Copy every line in the records below that contains the word "Política".

===== INFORMATION PROVIDED

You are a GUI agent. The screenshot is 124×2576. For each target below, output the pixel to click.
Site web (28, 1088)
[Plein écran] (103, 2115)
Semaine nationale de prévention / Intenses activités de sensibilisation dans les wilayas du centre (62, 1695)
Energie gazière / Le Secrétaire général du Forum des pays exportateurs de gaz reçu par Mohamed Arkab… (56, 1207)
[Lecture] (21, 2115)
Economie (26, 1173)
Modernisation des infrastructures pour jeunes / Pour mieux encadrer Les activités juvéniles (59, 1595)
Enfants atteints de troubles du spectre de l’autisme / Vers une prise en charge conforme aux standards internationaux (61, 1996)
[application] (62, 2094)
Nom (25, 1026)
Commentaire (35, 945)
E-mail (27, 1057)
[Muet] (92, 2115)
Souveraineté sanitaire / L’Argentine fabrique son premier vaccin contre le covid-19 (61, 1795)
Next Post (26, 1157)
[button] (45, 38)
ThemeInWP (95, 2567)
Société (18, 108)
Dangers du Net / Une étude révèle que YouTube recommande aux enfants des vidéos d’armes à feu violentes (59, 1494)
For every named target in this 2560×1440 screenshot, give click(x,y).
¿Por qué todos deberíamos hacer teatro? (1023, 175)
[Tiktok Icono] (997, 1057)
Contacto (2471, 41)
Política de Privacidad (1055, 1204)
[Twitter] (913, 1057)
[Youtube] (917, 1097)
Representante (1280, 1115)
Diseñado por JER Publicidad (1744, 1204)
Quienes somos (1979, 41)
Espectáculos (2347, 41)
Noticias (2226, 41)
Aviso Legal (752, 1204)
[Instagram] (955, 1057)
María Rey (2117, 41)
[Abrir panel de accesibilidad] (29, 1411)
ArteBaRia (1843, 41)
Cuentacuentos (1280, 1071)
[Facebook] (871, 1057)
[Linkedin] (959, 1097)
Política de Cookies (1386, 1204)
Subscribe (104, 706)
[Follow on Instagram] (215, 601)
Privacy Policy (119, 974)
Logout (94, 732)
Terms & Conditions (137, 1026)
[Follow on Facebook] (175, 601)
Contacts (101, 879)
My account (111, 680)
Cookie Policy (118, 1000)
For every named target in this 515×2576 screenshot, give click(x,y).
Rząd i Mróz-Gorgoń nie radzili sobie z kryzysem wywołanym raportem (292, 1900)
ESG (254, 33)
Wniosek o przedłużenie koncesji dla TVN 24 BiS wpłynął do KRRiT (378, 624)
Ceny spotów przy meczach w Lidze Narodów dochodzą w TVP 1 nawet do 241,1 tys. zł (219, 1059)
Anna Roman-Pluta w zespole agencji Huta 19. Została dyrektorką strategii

==========

REPLY TO THE TASK:
Política de Privacidad (1055, 1204)
Política de Cookies (1386, 1204)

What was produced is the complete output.